Please duplicate the stretch of the listing from the line containing "At what (x,y)" through the line containing "Looking at the", keeping every line unchanged.

START DATA TO USE

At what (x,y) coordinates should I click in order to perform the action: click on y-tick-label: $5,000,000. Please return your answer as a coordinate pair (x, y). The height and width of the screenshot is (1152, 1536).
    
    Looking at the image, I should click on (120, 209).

END DATA TO USE
START DATA TO USE

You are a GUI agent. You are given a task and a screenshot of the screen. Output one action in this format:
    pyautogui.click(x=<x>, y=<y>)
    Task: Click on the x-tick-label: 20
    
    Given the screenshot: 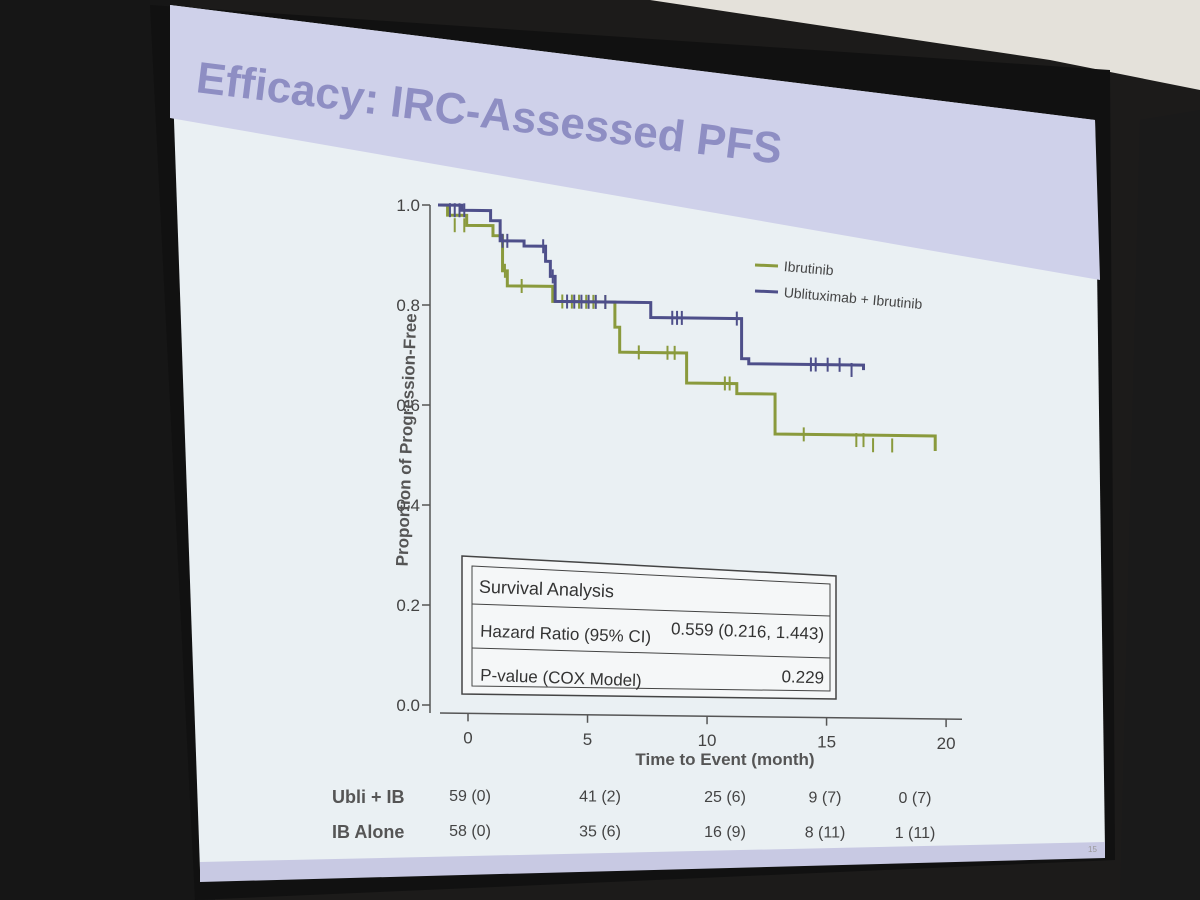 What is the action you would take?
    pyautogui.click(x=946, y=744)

END DATA TO USE

▸ RESULT
At what (x,y) coordinates should I click in order to perform the action: click on y-tick-label: $5,000,000. Please return your answer as a coordinate pair (x, y). The height and width of the screenshot is (1152, 1536).
    
    Looking at the image, I should click on (120, 209).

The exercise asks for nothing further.